I replied as best I could -- as only a true lover can. I spoke at
length, and perseveringly of my devotion, of my passion -- of her
exceeding beauty, and of my own enthusiastic admiration. In
conclusion, I dwelt, with a convincing energy, upon the perils that
encompass the course of love -- that course of true love that never
did run smooth -- and thus deduced the manifest danger of rendering
that course unnecessarily long.
This latter argument seemed finally to soften the rigor of her
determination. She relented; but there was yet an obstacle, she said,
which she felt assured I had not properly considered. This was a
delicate point -- for a woman to urge, especially so; in mentioning
it, she saw that she must make a sacrifice of her feelings; still,
for me, every sacrifice should be made. She alluded to the topic of
age. Was I aware -- was I fully aware of the discrepancy between us?
That the age of the husband, should surpass by a few years -- even by
fifteen or twenty -- the age of the wife, was regarded by the world
as admissible, and, indeed, as even proper, but she had always
entertained the belief that the years of the wife should never exceed
in number those of the husband. A discrepancy of this unnatural kind
gave rise, too frequently, alas! to a life of unhappiness. Now she
was aware that my own age did not exceed two and twenty; and I, on
the contrary, perhaps, was not aware that the years of my Eugenie
extended very considerably beyond that sum.

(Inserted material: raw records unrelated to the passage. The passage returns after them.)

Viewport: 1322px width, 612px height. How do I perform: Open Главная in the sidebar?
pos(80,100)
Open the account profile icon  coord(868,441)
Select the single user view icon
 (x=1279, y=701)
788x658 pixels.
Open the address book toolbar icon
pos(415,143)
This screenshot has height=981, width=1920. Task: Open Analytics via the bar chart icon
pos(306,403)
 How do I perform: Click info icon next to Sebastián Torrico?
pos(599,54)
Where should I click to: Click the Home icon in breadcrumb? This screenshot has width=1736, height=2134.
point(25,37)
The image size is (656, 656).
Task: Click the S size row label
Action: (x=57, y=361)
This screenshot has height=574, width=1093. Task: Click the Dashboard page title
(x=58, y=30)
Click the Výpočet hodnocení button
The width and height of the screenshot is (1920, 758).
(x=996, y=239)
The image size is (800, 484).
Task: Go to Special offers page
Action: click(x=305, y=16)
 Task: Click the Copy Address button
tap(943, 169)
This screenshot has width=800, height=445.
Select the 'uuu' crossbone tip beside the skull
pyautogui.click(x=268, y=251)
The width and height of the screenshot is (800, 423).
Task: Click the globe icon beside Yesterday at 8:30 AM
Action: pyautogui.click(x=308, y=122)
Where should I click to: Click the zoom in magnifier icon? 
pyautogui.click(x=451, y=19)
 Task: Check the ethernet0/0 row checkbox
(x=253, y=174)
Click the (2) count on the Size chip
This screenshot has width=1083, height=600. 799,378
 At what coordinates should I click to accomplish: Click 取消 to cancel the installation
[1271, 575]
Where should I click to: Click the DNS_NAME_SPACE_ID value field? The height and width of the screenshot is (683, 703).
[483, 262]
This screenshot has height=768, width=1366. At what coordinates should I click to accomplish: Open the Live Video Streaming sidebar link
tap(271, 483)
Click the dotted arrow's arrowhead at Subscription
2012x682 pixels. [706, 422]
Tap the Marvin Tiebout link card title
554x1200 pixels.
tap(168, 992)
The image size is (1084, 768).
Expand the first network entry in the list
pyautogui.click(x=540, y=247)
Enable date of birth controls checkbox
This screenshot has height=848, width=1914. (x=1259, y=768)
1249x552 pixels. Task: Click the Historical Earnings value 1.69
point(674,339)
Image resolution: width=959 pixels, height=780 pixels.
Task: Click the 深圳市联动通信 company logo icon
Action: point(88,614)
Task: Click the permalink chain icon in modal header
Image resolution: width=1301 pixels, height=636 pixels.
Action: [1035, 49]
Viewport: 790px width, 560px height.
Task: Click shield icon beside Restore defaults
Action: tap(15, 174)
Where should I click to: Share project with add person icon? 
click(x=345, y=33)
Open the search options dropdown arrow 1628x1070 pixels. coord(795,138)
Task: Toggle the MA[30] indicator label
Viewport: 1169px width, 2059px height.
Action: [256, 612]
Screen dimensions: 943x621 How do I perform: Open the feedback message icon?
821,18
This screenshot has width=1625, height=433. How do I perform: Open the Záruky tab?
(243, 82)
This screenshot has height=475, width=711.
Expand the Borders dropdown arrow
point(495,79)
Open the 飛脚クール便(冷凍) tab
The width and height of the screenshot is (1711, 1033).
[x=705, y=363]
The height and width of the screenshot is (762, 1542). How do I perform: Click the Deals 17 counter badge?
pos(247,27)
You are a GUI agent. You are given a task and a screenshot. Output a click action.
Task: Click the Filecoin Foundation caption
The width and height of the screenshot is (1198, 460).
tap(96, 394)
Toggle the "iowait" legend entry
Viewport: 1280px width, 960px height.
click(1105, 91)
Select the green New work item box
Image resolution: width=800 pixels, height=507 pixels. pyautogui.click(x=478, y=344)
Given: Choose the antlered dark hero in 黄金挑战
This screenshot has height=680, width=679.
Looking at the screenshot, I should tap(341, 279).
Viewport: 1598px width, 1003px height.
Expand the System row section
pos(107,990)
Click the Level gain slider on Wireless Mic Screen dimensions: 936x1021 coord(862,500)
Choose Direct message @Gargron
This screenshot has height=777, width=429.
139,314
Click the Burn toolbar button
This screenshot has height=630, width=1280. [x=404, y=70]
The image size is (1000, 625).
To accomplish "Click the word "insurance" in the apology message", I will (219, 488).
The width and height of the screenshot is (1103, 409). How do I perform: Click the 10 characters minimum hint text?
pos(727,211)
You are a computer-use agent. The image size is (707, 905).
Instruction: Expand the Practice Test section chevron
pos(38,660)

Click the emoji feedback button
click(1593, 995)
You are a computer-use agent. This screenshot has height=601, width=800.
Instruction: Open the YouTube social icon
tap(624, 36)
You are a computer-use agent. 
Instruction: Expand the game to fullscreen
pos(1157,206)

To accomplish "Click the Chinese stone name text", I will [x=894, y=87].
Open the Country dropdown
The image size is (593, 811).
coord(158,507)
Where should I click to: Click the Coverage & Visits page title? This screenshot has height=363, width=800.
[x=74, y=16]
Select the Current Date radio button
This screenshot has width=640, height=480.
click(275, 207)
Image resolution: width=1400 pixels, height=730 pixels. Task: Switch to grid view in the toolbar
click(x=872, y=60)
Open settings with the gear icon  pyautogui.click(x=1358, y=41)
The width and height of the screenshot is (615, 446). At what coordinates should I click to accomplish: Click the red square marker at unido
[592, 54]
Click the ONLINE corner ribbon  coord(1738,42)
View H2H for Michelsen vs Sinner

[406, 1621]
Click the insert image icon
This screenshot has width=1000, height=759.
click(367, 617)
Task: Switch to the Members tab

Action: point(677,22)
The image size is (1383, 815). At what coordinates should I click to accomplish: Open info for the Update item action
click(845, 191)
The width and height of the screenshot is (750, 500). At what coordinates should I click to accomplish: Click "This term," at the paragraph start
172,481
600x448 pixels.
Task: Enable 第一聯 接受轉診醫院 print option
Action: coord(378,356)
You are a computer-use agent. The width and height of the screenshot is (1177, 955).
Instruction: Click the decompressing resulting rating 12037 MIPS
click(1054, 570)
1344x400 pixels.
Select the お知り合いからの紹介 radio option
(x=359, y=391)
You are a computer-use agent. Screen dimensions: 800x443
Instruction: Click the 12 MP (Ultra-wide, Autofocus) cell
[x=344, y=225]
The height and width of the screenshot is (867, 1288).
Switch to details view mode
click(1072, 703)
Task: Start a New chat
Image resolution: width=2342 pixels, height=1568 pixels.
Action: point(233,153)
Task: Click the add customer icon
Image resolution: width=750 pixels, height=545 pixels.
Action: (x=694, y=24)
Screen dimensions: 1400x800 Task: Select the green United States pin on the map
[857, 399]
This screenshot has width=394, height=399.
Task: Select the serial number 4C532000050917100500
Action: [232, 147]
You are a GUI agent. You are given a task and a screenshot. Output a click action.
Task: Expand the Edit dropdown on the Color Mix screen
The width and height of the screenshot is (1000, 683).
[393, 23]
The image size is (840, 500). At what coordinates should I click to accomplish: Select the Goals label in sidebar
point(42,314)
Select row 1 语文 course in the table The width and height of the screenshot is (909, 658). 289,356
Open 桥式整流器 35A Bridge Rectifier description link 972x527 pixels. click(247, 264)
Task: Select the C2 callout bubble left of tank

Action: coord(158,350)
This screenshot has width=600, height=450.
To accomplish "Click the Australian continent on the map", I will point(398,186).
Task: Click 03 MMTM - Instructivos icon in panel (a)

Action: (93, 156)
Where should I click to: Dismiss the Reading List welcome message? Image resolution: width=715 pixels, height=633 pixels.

About all this there was a nobility of soul -- a dignity of candor-
which delighted -- which enchanted me -- which eternally riveted my
chains. I could scarcely restrain the excessive transport which
possessed me.
"My sweetest Eugenie," I cried, "what is all this about which you are
discoursing? Your years surpass in some measure my own. But what
then? The customs of the world are so many conventional follies. To
those who love as ourselves, in what respect differs a year from an
hour? I am twenty-two, you say, granted: indeed, you may as well call
me, at once, twenty-three. Now you yourself, my dearest Eugenie, can
have numbered no more than -- can have numbered no more than -- no
more than -- than -- than -- than-"
Here I paused for an instant, in the expectation that Madame Lalande
would interrupt me by supplying her true age. But a Frenchwoman is
seldom direct, and has always, by way of answer to an embarrassing
query, some little practical reply of her own. In the present
instance, Eugenie, who for a few moments past had seemed to be
searching for something in her bosom, at length let fall upon the
grass a miniature, which I immediately picked up and presented to
her.
"Keep it!" she said, with one of her most ravishing smiles. "Keep it
for my sake -- for the sake of her whom it too flatteringly
represents. Besides, upon the back of the trinket you may discover,
perhaps, the very information you seem to desire. It is now, to be
sure, growing rather dark -- but you can examine it at your leisure
in the morning. In the meantime, you shall be my escort home
to-night. My friends are about holding a little musical levee. I can
promise you, too, some good singing. We French are not nearly so
punctilious as you Americans, and I shall have no difficulty in
smuggling you in, in the character of an old acquaintance."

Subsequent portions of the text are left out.